Лейтенант понимал, что его новый бомбардировщик абсолютно исправен, однако в сердце жило тревожное ожидание, будто и на нем в момент приземления подломятся шасси. Усилием воли Глазунов подавлял в себе это ощущение, но как только крылатая громадина — такая могучая и такая хрупкая — содрогалась от толчка о грунт, летчик сжимал зубы, чтобы не застонать.

Теперь он сознавал, что с ним. Его снедала та болезнь, которую у авиаторов называют боязнью земли. Точнее говоря, это была нервная депрессия после целого ряда передряг, пережитых в последние месяцы.

Признайся Николай в своем недуге командиру эскадрильи или кому-нибудь из старших товарищей, они наверняка помогли бы ему в самый короткий срок обрести былое равновесие и уверенность. Однако молодой офицер был самолюбив. К тому же он опасался, как бы его вообще не списали с летной работы, сочтя слабовольным, а то, чего доброго, и трусом. «Страх есть страх, в каком бы виде ни проявлялся, — рассуждал лейтенант, — и если пилот не в силах побороть боязни земли, то рано или поздно он может разбиться».

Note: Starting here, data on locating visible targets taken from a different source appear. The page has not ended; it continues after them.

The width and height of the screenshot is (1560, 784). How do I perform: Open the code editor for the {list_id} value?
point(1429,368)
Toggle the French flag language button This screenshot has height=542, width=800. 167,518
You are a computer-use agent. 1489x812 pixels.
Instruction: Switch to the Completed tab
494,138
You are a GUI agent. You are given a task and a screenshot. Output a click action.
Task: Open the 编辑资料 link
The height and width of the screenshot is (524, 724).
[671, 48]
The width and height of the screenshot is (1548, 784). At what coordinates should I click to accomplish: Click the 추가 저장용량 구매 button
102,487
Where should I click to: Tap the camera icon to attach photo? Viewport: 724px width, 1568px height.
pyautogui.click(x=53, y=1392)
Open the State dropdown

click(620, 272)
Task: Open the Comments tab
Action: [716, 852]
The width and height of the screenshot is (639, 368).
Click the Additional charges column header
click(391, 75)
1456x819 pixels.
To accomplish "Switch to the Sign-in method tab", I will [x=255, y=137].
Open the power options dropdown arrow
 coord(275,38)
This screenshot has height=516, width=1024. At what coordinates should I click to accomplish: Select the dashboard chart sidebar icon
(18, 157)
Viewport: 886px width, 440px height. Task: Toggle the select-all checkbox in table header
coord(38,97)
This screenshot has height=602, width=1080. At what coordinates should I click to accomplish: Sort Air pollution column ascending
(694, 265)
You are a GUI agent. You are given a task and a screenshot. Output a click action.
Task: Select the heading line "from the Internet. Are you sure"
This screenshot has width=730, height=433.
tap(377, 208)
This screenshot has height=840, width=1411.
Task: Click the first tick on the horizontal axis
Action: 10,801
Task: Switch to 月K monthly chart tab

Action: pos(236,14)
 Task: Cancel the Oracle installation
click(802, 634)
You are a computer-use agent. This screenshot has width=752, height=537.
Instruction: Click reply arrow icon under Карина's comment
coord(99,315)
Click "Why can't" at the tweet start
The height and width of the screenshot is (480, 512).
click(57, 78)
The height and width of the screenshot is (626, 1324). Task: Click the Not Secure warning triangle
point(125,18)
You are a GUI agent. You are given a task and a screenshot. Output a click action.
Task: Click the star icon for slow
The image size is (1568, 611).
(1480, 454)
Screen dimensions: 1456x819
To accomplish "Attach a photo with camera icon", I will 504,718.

Чтобы начальство или сослуживцы не сделали таких выводов о нем, летчик воевал сам с собой в одиночку. Дорого стоила ему эта душевная борьба. Все сильнее и сильнее становилось предчувствие неотвратимо надвигающейся беды. Уже не только в воздухе, не только в минуту снижения к аэродрому, а еще задолго до вылета он испытывал противную расслабленность. Бывало, утренняя свежесть лишь бодрила его, а теперь вызывала озноб, в то время как лицо пылало.

Первой начала догадываться о переживаниях Николая эскадрильский врач Лубенцова. Эта девушка была любопытна. Вместо того чтобы спокойно принимать летчиков в медпункте, она частенько бродила по аэродрому, заговаривая то с одним, то с другим из своих подопечных. И вот однажды, поздоровавшись с Глазуновым, она вдруг спросила:

— Уж не больны ли вы, лейтенант? У вас такая горячая рука! И на лице румянец подозрительный. Пройдемте-ка со мной.

— Вечно у вас какие-то подозрения, Ирина Федоровна, — притворно улыбнулся летчик. — Просто я очень быстро шел. К самолету спешу. Так что позвольте зайти к вам через полчасика…

Обычно офицеры, особенно те, кто постарше, относились к Лубенцовой с чувством некоторого превосходства. Они добродушно подтрунивали над молоденькой женщиной в погонах, которая с чрезмерной серьезностью заставляла их, пышущих здоровьем мужиков, ежедневно перед началом полетов мерить температуру и кровяное давление, подставлять для прослушивания голую спину, показывать язык и дышать в какую-то хитрую трубку.

— Помилуйте, Ирина Федоровна, — не раз с досадой ворчал Глазунов. — Вы и вчера меня мучали, и позавчера. Зачем же опять?

— Матерый воздушный волк прикидывается бедным ягненком, — смеялась Лубенцова. — Не выйдет!